Strengths and limitations
The multidisciplinary approach of this study, makes it fairly unique. It gives a general insight in the level of knowledge of the ABCDE approach of healthcare professionals of various profession categories and departments. Furthermore, it is the first study that has specifically assessed theoretical knowledge of the ABCDE approach at a random moment, instead of in the context of life support courses, providing a more realistic view of the situation in clinical practice. The assessment tool was constructed using an evidence-based method for reaching consensus, with representatives from every department, an external expert on the subject, an educationalist and an expert on test development. The assessment tool was tested on feasibility by healthcare professionals of multiple participating professions and departments, so can be considered applicable to every participant. Lastly, the knowledge test was validated on multiple sources of validity evidence including test-item statistics and expert-novice comparison.

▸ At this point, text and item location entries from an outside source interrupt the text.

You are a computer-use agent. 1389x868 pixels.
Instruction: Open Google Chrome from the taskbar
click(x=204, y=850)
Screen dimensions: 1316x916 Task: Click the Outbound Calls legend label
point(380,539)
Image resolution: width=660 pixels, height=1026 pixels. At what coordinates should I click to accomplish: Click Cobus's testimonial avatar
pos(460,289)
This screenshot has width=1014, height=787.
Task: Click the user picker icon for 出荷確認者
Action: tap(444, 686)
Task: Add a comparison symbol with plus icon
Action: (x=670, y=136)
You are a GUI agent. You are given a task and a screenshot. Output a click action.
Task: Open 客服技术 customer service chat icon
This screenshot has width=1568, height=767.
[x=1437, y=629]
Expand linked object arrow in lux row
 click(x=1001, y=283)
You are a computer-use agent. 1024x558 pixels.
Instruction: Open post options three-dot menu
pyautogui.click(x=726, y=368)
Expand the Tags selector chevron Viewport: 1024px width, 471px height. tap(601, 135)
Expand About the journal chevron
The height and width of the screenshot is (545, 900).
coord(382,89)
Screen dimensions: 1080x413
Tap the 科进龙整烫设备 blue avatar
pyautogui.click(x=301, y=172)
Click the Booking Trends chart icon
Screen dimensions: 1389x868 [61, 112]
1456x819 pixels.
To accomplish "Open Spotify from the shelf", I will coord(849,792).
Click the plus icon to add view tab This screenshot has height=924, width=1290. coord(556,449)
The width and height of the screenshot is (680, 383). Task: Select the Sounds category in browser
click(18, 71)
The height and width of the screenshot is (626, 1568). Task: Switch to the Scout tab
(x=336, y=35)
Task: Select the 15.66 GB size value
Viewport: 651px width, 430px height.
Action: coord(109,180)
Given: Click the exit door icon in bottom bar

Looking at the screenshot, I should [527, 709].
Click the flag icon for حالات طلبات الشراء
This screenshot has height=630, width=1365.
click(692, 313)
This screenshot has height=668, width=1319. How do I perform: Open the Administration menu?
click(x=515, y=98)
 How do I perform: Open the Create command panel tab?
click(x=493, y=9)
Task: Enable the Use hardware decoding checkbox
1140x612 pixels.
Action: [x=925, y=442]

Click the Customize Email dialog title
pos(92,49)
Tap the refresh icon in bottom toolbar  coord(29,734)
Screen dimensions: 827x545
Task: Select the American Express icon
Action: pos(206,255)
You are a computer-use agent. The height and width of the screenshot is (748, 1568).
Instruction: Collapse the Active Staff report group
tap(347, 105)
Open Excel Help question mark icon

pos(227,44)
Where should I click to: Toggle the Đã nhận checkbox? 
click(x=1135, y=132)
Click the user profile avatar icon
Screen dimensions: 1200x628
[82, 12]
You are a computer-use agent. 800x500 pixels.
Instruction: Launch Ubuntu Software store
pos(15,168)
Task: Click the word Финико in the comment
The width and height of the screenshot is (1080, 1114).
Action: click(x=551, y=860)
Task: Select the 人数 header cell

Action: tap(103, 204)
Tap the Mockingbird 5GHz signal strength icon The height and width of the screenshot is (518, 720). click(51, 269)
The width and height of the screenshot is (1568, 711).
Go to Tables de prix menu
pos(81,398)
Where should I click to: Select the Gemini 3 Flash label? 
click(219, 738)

Some limitations arose while conducting this study. First, this was a single-centre study. Although the results of this study might not necessarily be completely generalizable, we still think the results can be applicable to healthcare professionals working in the same departments in similar hospitals in countries with a comparable healthcare system. Furthermore, the knowledge test that was developed, validated and used for this study can be used by researchers, educationalists or other people with interest in this topic. Second, the expert panel consisted of only medical specialists. Since the expert panel developed the assessment tool, the other profession categories might theoretically be disadvantaged. However, some members of the expert panel are instructors of courses for nurses and the MCQ was tested by a variety of participants of all profession categories, including nurses. Third, the questionnaire could be filled out at any time, without supervision, since a controlled setting could unfortunately not be created due to logistical reasons. Although participants were asked to abstain from seeking information sources and it was emphasized that the test score was processed anonymously and without individual consequences, this theoretically gave participants the opportunity to study, look up the answers to questions, or ask help of colleagues. It is unknown to what extend this might have affected the results. We hypothesized that a potential effect would lead to an increase in test scores, supporting the conclusion that test scores can be improved. Fourth, participants had attended different types of accredited and unaccredited life support courses, making it not feasible to differentiate between individual types of training.
Lastly, the overall response rate of 25.5% can be considered as limitation. A meta-analysis estimated the average survey response rate among healthcare professionals at 53%, although response rates < 30% are not uncommon [41,42,43,44]. In this study, the ratio of profession categories and departments of the participants is comparable to the ratio of all approached healthcare providers. Therefore, the results seem to be an adequate reflection of reality, although the response rate could affect the generalizability of the results. Possible explanations of the lower response rate are the length of the questionnaire, lack of interest in the subject matter, insufficient time, or the fact that it was a ‘test’. Although the number of non-responders and the probability of nonresponse bias are very poorly related, nonresponse bias cannot be excluded [45]. However, if only the most motivated healthcare professionals participated, it is likely that the average test score would otherwise have been lower, indicating an even greater need for education.